As an ex-internal recruiter with 15 years’ experience hiring for big businesses, I have a few ideas to help you break into the sometimes seemingly-impenetrable corporate employer. But first, a little background.
Most large corporates will use recruitment agencies occasionally for particularly difficult-to-find or time-critical roles; however they’re usually able to fill the majority of their positions themselves - which means that to get a role with a large corporate, you need to have some idea of how their internal recruitment team works.
Internal recruiters manage the entire recruitment process and help the business identify the best people for their roles. Their jobs are really busy and delivery-focused. To put it in context, most internal recruiters at big corporates are hiring around 75-150 people a year. Breaking that down, they’re managing 25-35 jobs at any one time, all at different stages of the process and usually with different hiring managers. The recruiters are taking job briefs, writing adverts, reviewing CV’s, phone-screening candidates, attending interviews, checking references, and preparing offer paperwork.
So, the life of an in-house recruiter is busy. Maybe you’re thinking ‘But I’m a great candidate; surely I can make their job easier!’ You can; but bear in mind that they will be frequently getting 50+ applications for every job (often well into the 100’s). Sometimes they may miss your CV, or you may be one of quite a few good candidates. Also, they'll be scan-reading your CV and will only read the detail if something draws in their interest like a job title, skill or company name. Even if you've spoken or met with them before, they may not remember you, as they will have met many people with similar backgrounds and profiles (harsh, but true!).
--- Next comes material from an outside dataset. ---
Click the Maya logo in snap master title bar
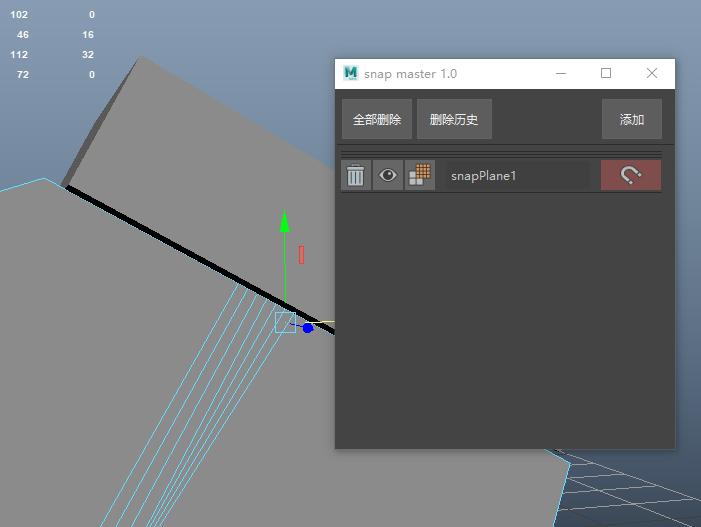This screenshot has width=701, height=527. pyautogui.click(x=351, y=73)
If that all sounds a bit depressing, it needn’t be. Here are six things that you can do to stand out from the pack:
1. Leverage your network
If you know someone in the company, ask them to recommend you for the position - people who are recommended by employees are generally more likely to get interviewed.
2. Get on the phone
If you know the recruiter or have their name or number on the job advert, give them a call. You can work out if the role is right for you and it will also help make sure they read your CV in more detail.
3. Tune your CV
Make sure you write your CV and cover letter to highlight the experience that matches what they’re looking for. Read through the advert (and job description, if you have it) - this will give you plenty of clues.
4. Use commonly-used job titles
Avoid using company-specific or uncommon job titles. If you’re a management accountant and you're applying for a management accounting position, don’t call yourself a ‘Business Unit Analyst’.
5. Be prepared to take a step sideways (or even down)
As most of the teams in large corporates are pretty big, a lot of the more senior roles are filled internally. That means that often the best bet is to take a similar level role in the department and prove yourself – most large corporate will have pretty good progression opportunities.
6. Prepare for the interview
Often the hard part is getting an interview, so if you do get one, make sure you invest plenty of time preparing for it. I’ve interviewed hundreds of people, and it always surprises me that so many people don’t make the effort to prepare. Check out some of our interview preparation tips here and here.
If you're really set on working for a big corporate, you don't need a one-in-a-thousand skill set or any special tricks to get hired; just follow these basic tips and you'll automatically put yourself ahead of 90% of the pack.